AWS Startups Blog

Why Avatars are Usually Awful, and How Snappr Fixed It

Guest post by Matt Schiller, Co-founder & CEO, Snappr

Matt Schiller Snappr

Avatars and profile pictures are everywhere on the web. But aside from being pretty, they serve two important functions. First off, they’re easier than written names for the human eye to identify and secondly, they take up less real estate on cluttered screens. Getting users to upload an avatar, however, is tricky; even advanced platforms like LinkedIn struggle with an abundance of picture-less accounts.

Getting users to upload a good profile picture, where the face isn’t too obscured, is even more difficult. Platform designers face the additional challenge of needing to consider what dozens—if not hundreds or thousands–of profiles will look like when laid out side by side. For something as individualistic as Facebook, mismatched profile pictures are fine. But for commercial uses, such as needing to look at service providers side by side, it’s not ideal.
_ _ _ _ _ _ _
**THINGS TO DO:**
1) Set down the avatar blog post word for word, starting at "Getting users to upload a good profile" and ending at "it’s not ideal.".
2) Resume the avatar blog post after its final sentence.

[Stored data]
_ _ _ _ _ _ _
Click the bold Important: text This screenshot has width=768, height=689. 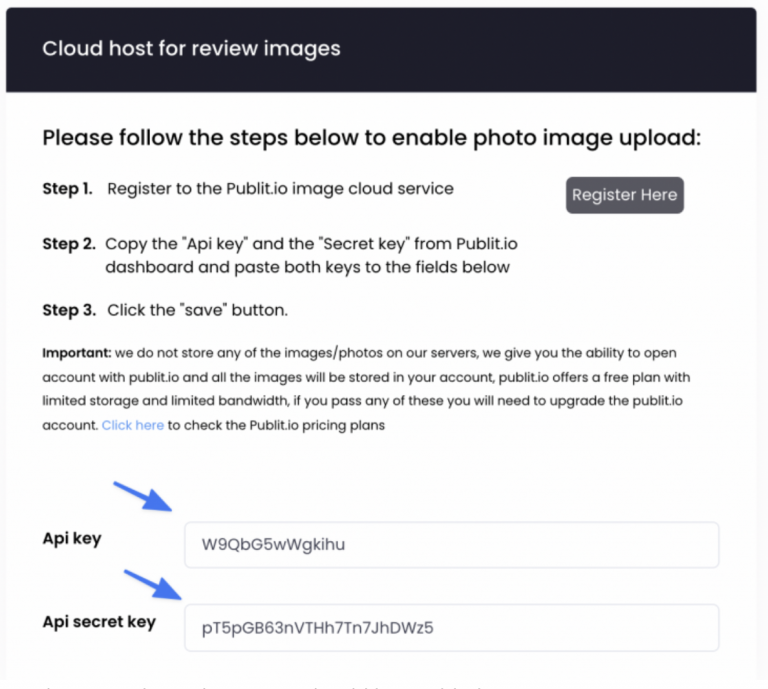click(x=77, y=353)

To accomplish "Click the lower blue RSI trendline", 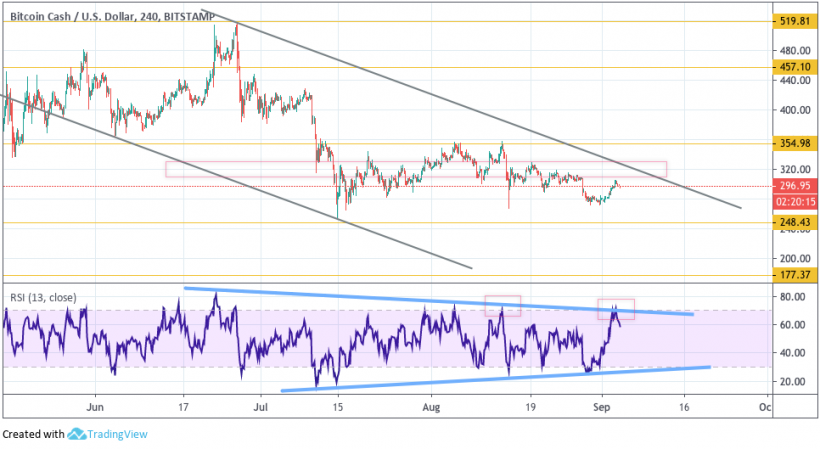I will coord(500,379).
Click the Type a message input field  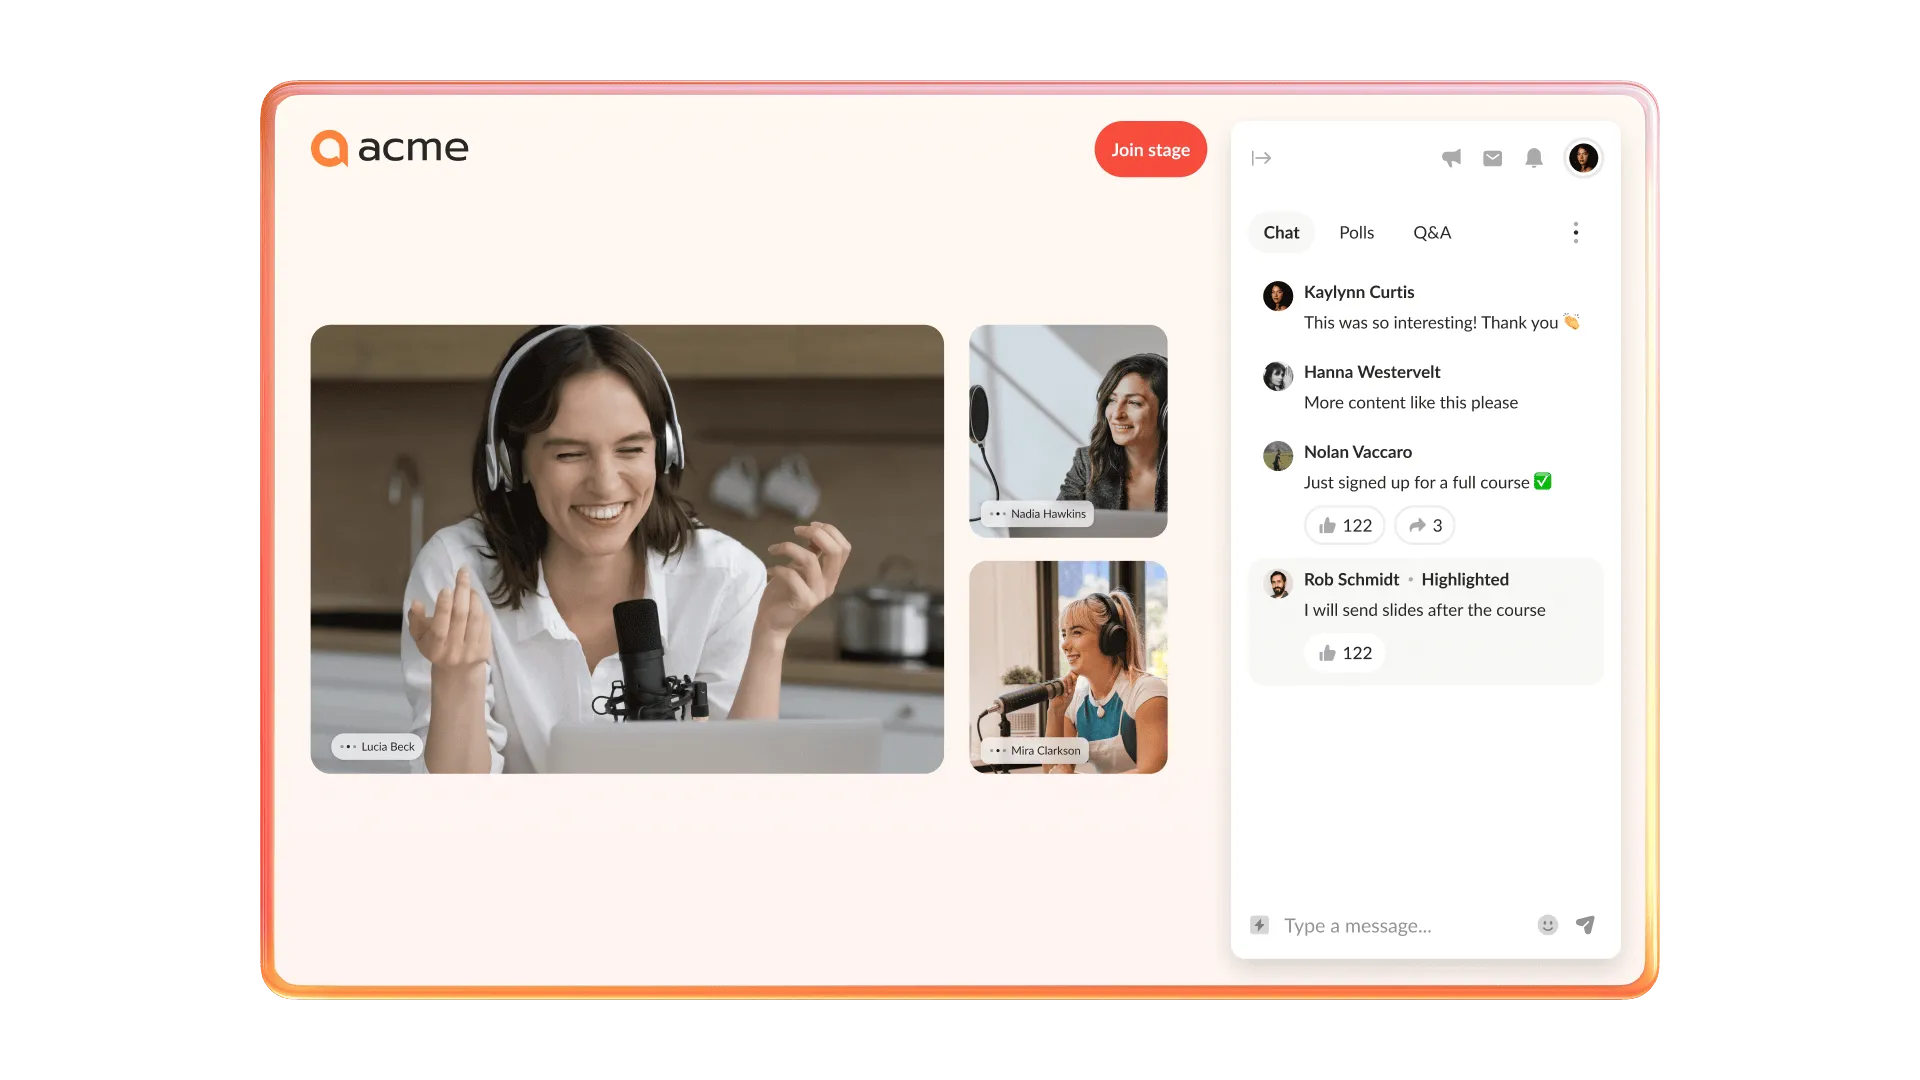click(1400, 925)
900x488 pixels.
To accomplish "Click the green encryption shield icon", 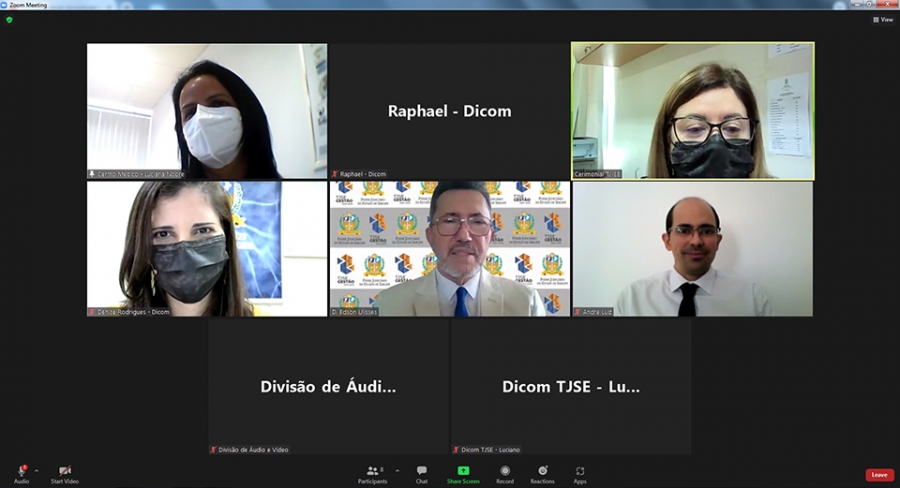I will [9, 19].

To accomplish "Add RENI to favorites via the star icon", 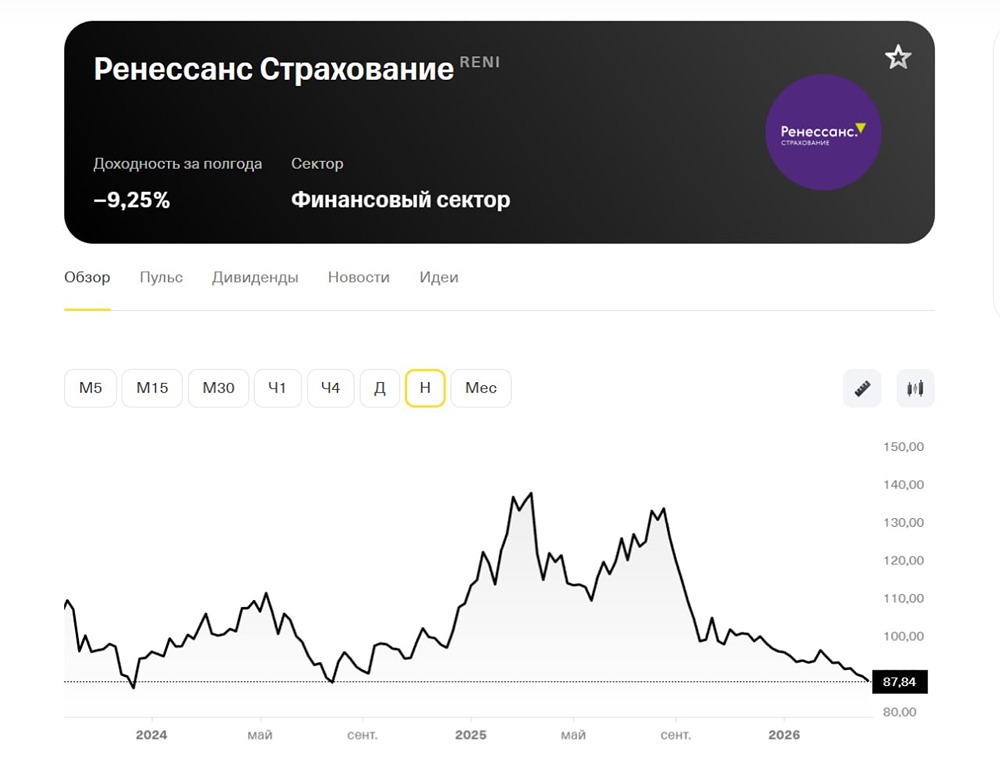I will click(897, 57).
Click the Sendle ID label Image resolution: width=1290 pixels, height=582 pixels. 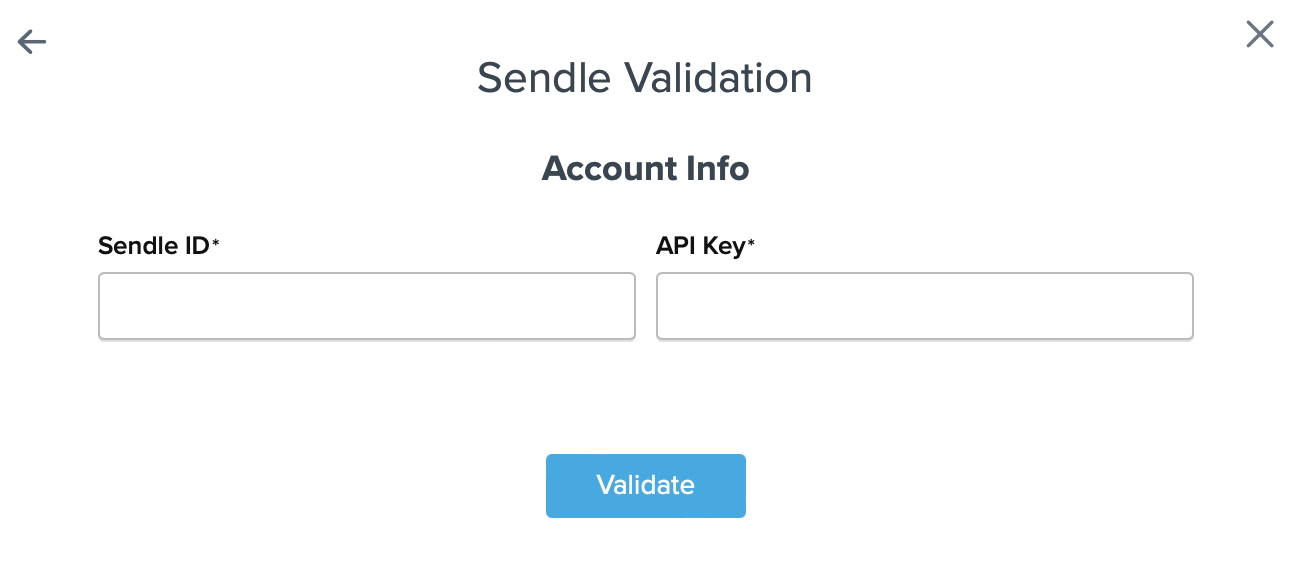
_ _ _ _ _ _ _
**WRITTEN ANSWERS:**
1)
Getting users to upload a good profile picture, where the face isn’t too obscured, is even more difficult. Platform designers face the additional challenge of needing to consider what dozens—if not hundreds or thousands–of profiles will look like when laid out side by side. For something as individualistic as Facebook, mismatched profile pictures are fine. But for commercial uses, such as needing to look at service providers side by side, it’s not ideal.

2)
Given these considerations, the key to creating a good avatar comes down to the cropping. But if you suggest to your users that they do their own cropping, you are unlikely to receive much of a response. The next best thing is to incorporate a self-service cropping tool into your GUI, but that adds additional time to setting up an account and can be annoying for users. As a photography platform, we wanted to solve this issue once and for all for users. Our solution was to crop the pictures for our users, but not manually. Rather, we used robots!

Snappr Profile Avatar Comparison

How We Did It

Let’s start by breaking our process down into steps, before we explain how we tied each step together to solve the problem.

  1. Upload and store the master image
  2. Find the face
  3. Crop the master image
  4. Store an optimized and pre-cropped image

We are going to assume that you’re familiar with getting files in and out of Amazon S3. In the first step, we upload the avatar to a S3 bucket called user-media-avatar that we created to store the source images that are ready to be processed. User 27 has provided an image they want to use as their profile picture. It might be an attractive photo, but if it gets reduced in size enough it will be impossible to see who is in the picture. After it’s uploaded, it will be stored as “27-master.”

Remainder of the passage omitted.